What if you could secure 10 acres of industrial land with almost no money down and no bank finance at all?
In this episode of The Andrew Wright Property Podcast, Andrew breaks down a creative property deal in regional Queensland where he secured 10.3 acres of land in Longreach with just a $1,000 deposit, using vendor finance and a strategic joint venture structure with his two children.
The purchase price was $285,000, but the structure is what makes this deal interesting. With banks unwilling to lend on vacant regional land with no income, Andrew negotiated seller finance at 5% interest, allowing the deal to move forward without traditional lending.
From there, the strategy becomes a value-add play: applying for development approval to convert the site’s Industrial Investigation zoning into usable industrial land.

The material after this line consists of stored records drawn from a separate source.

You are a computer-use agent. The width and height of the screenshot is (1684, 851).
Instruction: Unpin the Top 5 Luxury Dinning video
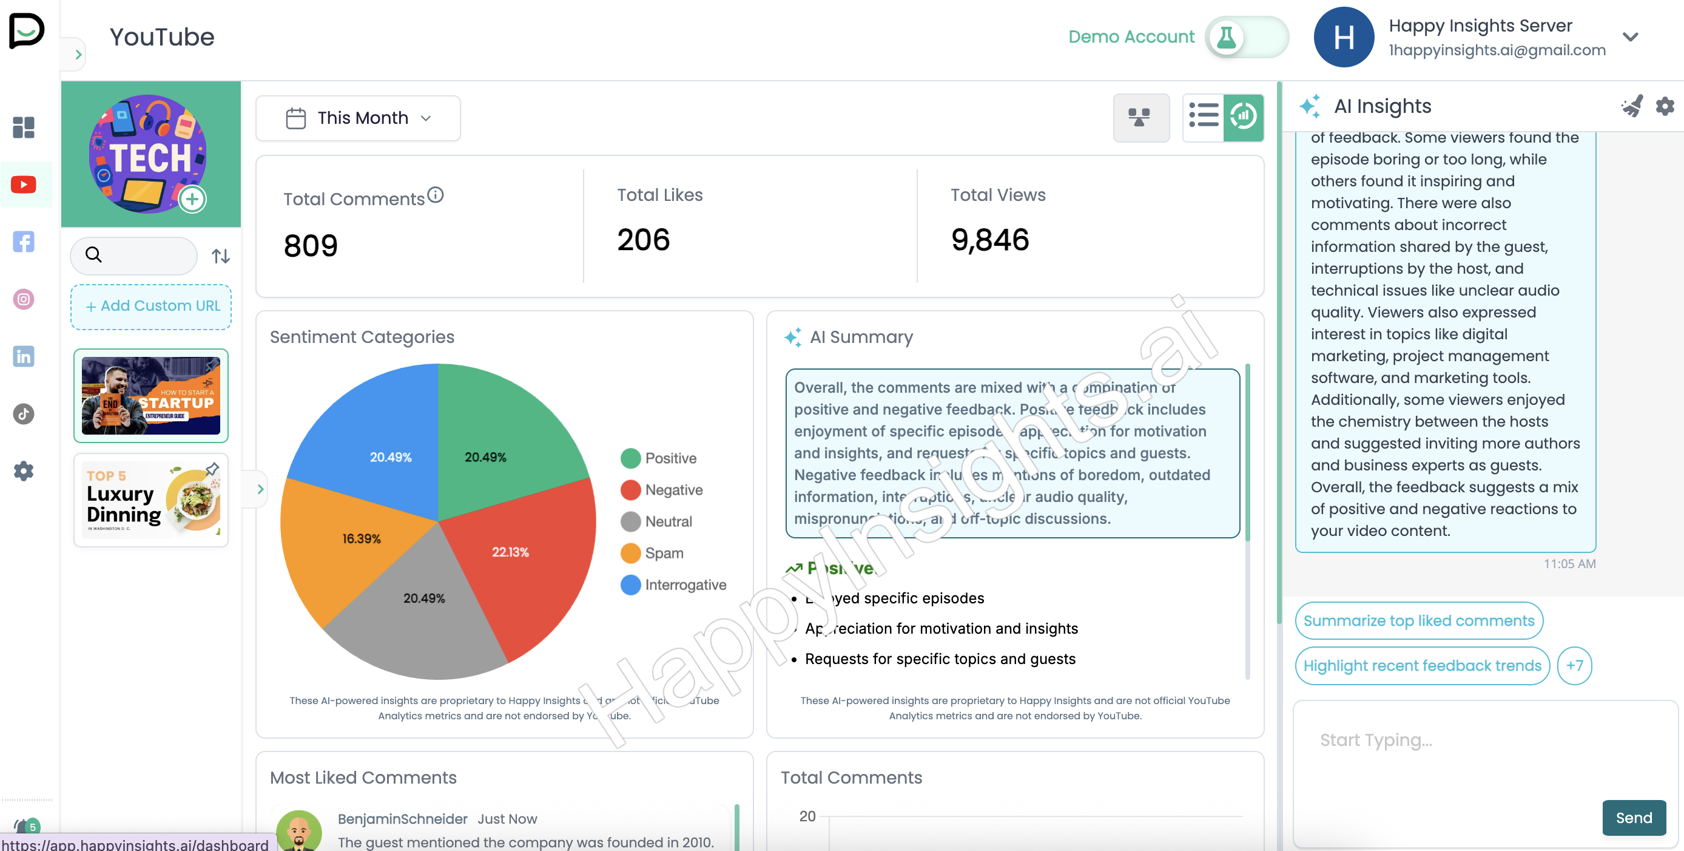(x=212, y=468)

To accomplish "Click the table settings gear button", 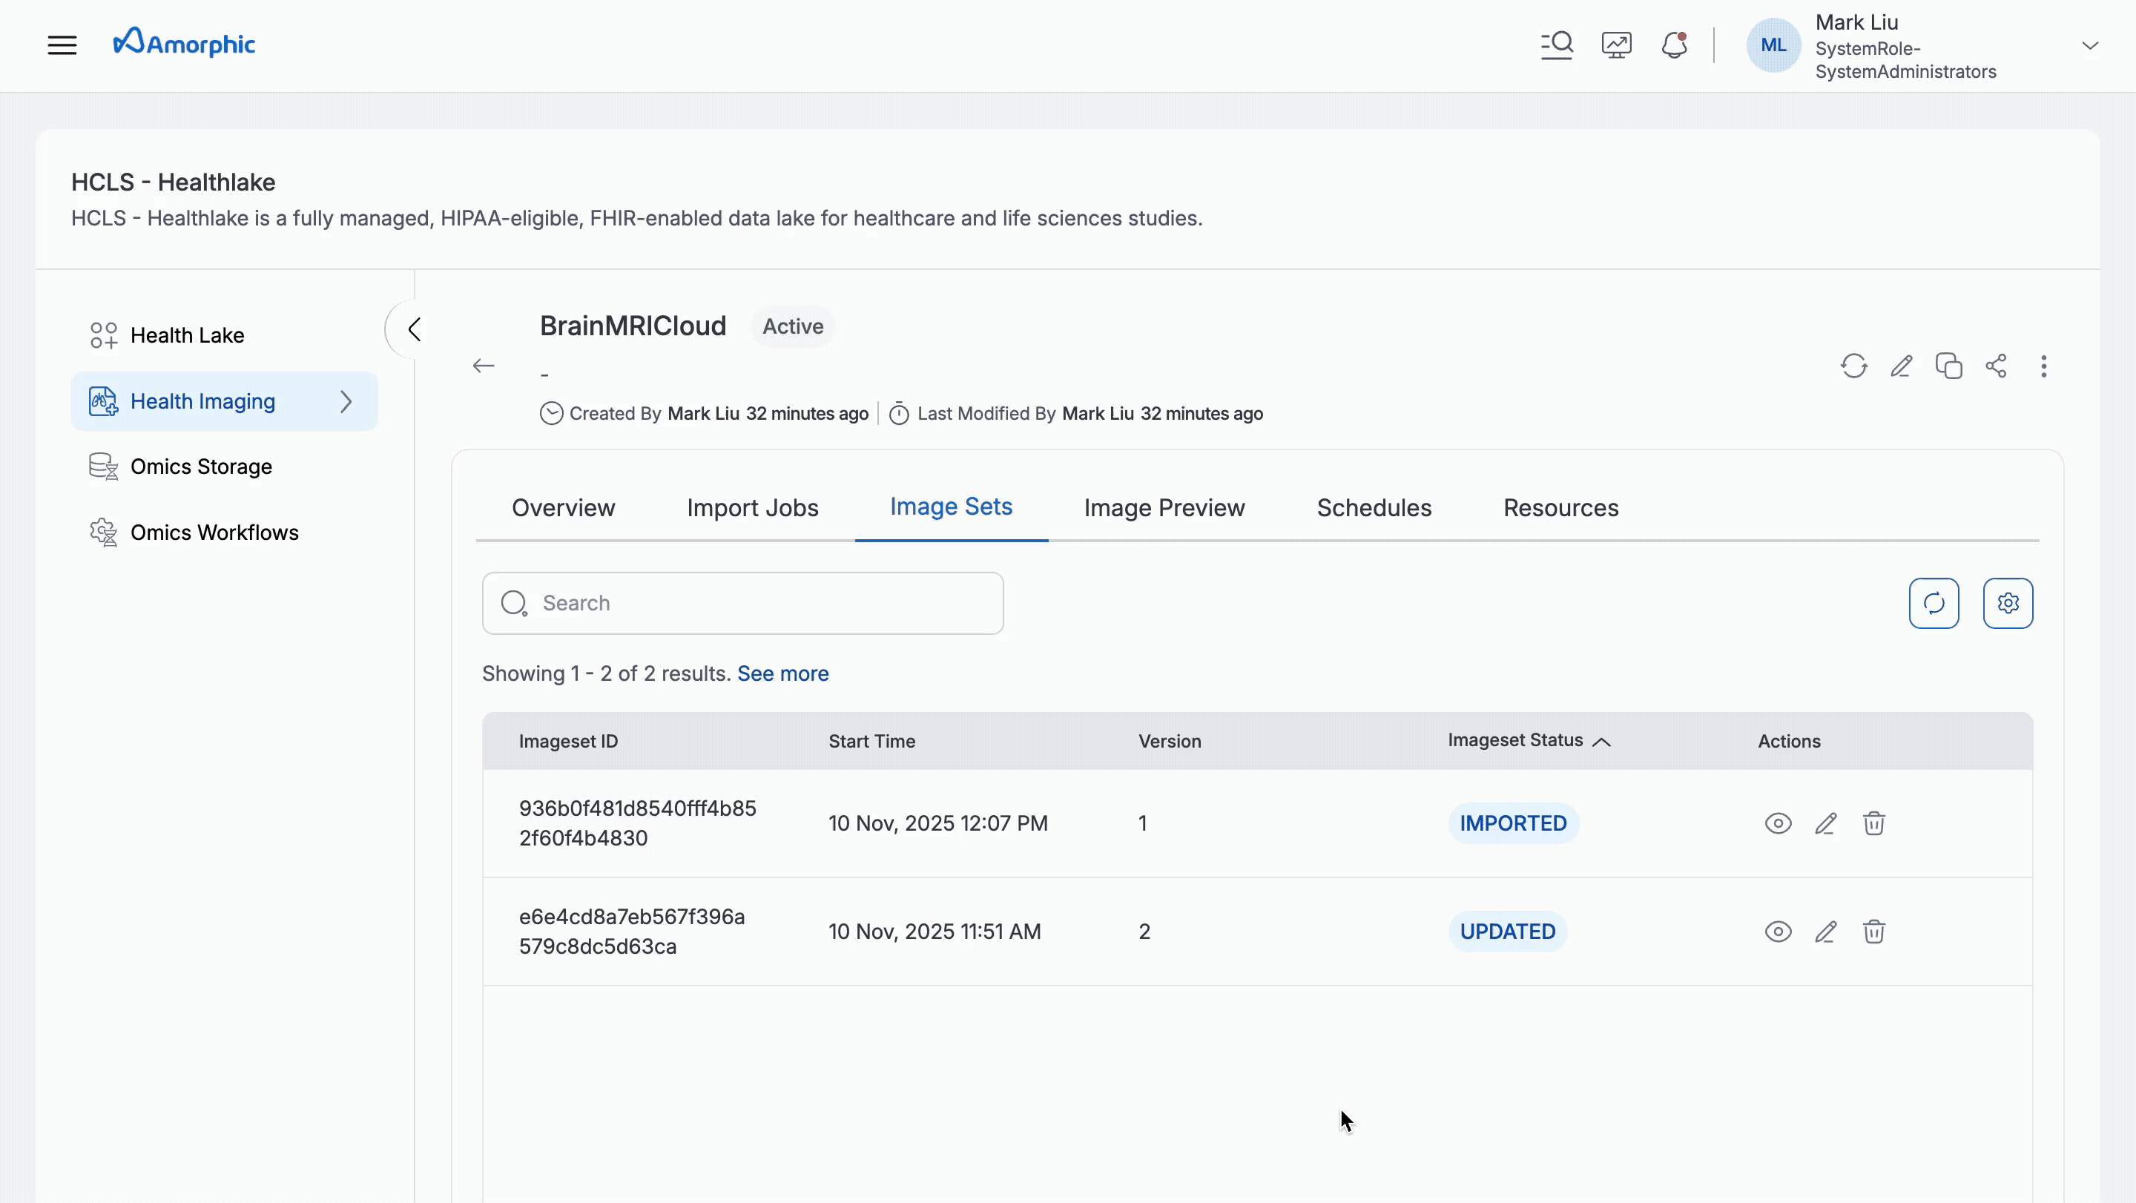I will point(2007,603).
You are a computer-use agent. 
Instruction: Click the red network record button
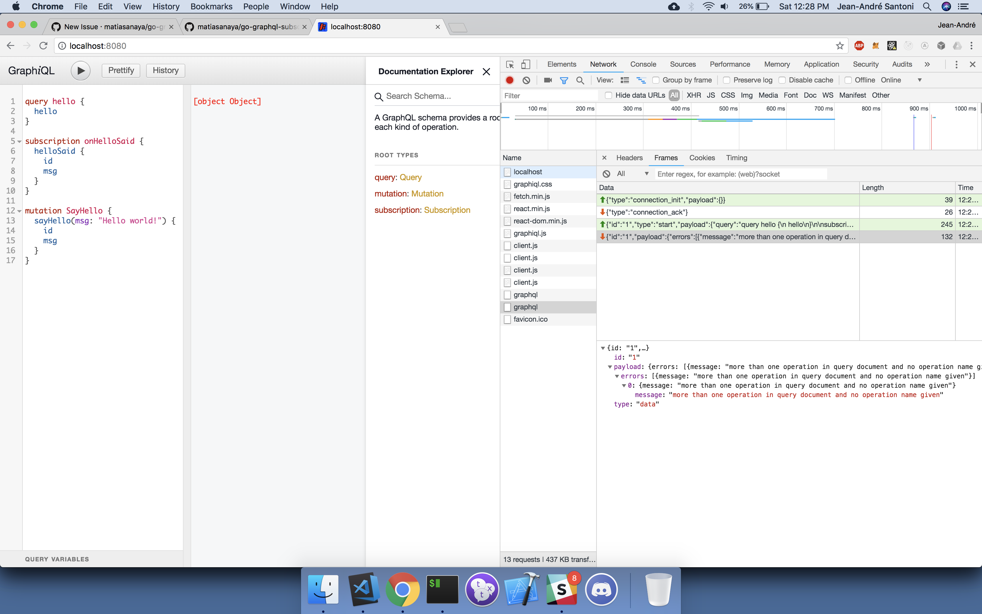click(x=510, y=80)
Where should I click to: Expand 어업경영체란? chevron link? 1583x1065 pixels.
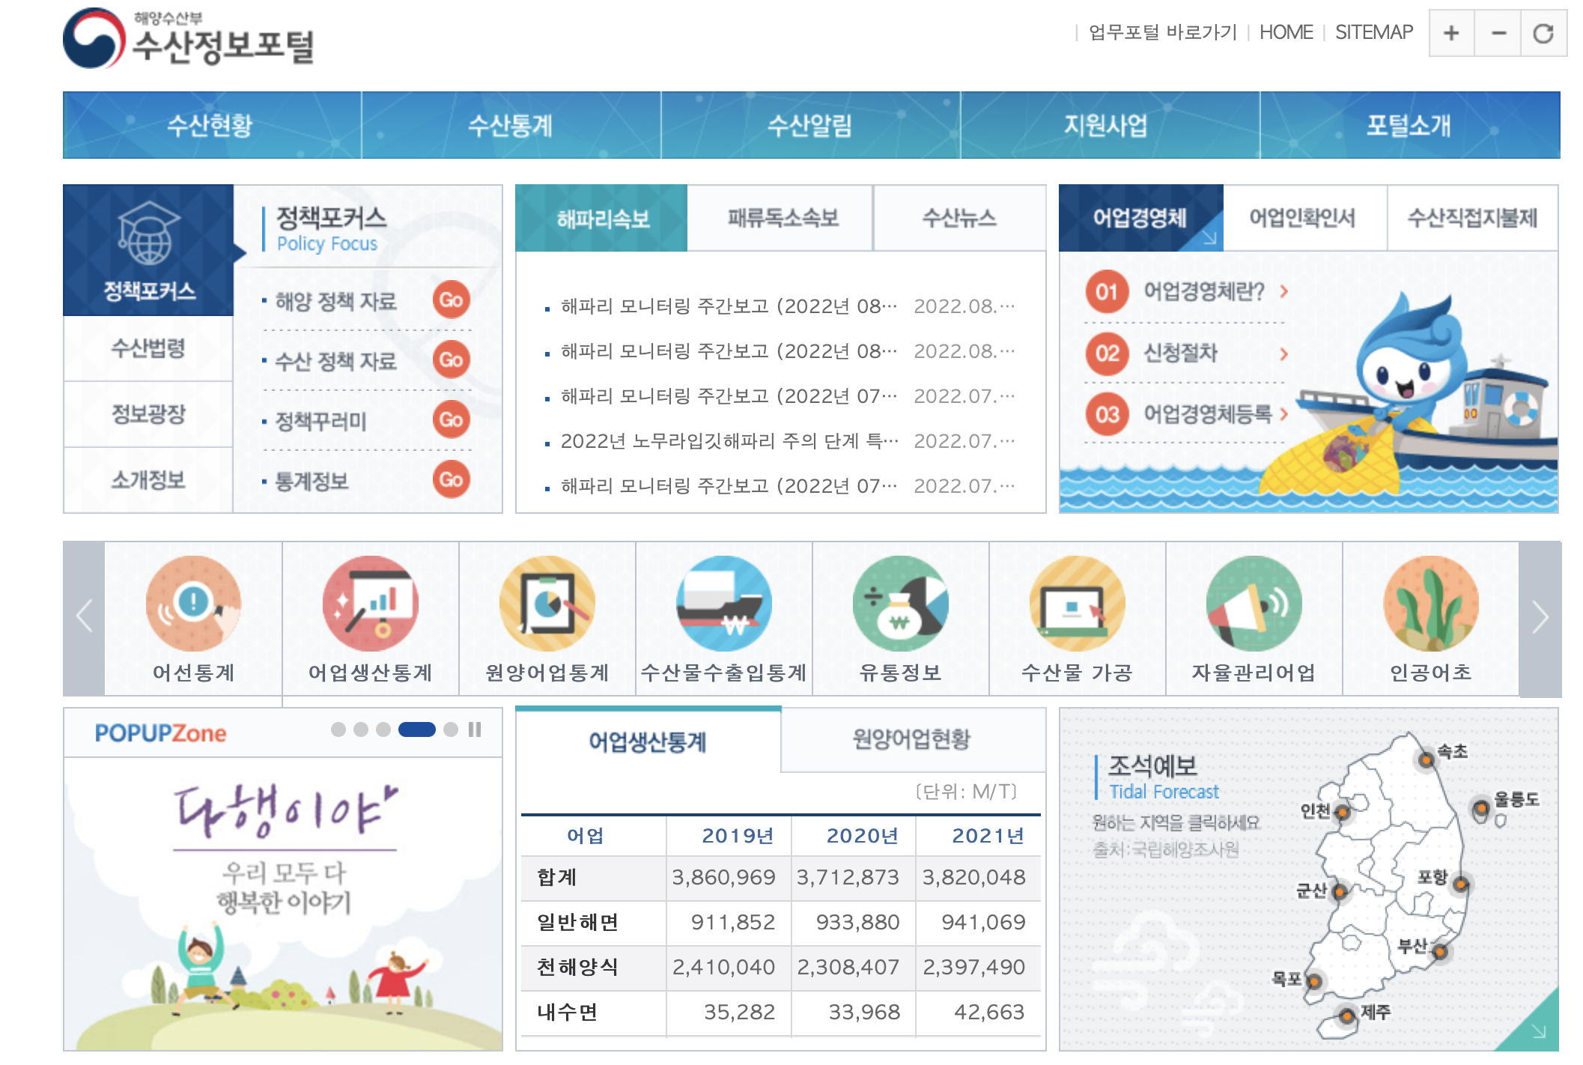point(1284,291)
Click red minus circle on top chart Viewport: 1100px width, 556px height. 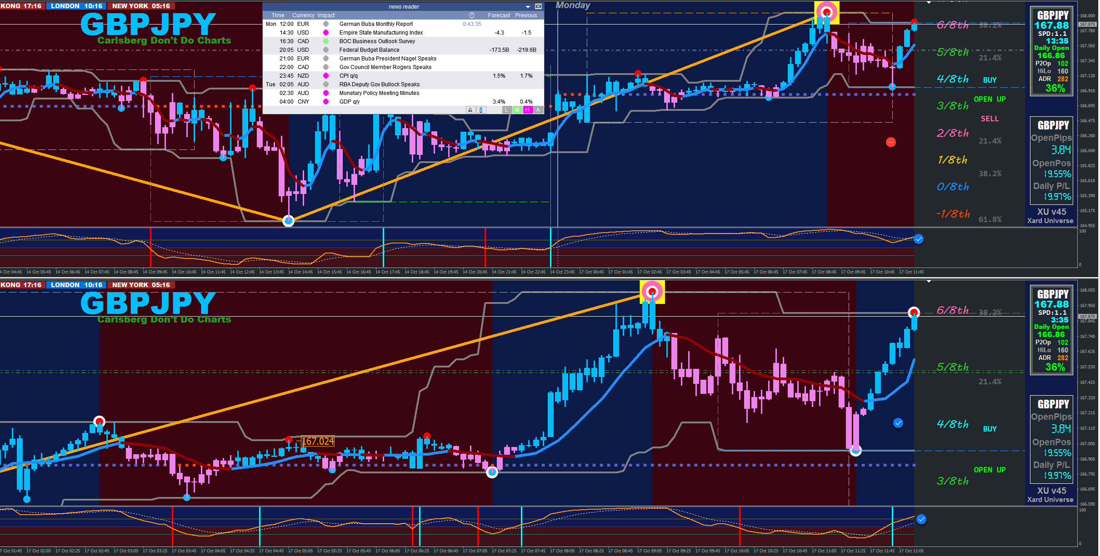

In this episode we unpack:
• How the $1,000 deposit vendor finance structure was negotiated
• Why banks wouldn’t finance the property and how to work around it
• The strategy behind using a unit trust joint venture with family members
• Preserving first home buyer eligibility while investing in commercial property
• Why the land’s Industrial Investigation zoning creates future upside
• The potential development strategies, including truck parking depots, industrial outdoor storage, and staged land subdivision
• Managing environmental registers, highway access requirements, and state government approvals
• Why difficult properties often present the best opportunities for investors willing to solve problems
Andrew also shares the bigger mindset lesson behind the deal: sometimes the best opportunities appear when traditional finance disappears. When banks say no, creative structuring, vendor finance, and partnerships can unlock deals most investors never even consider.
This episode is a practical look at creative property finance, development strategy, and long-term value creation through industrial land.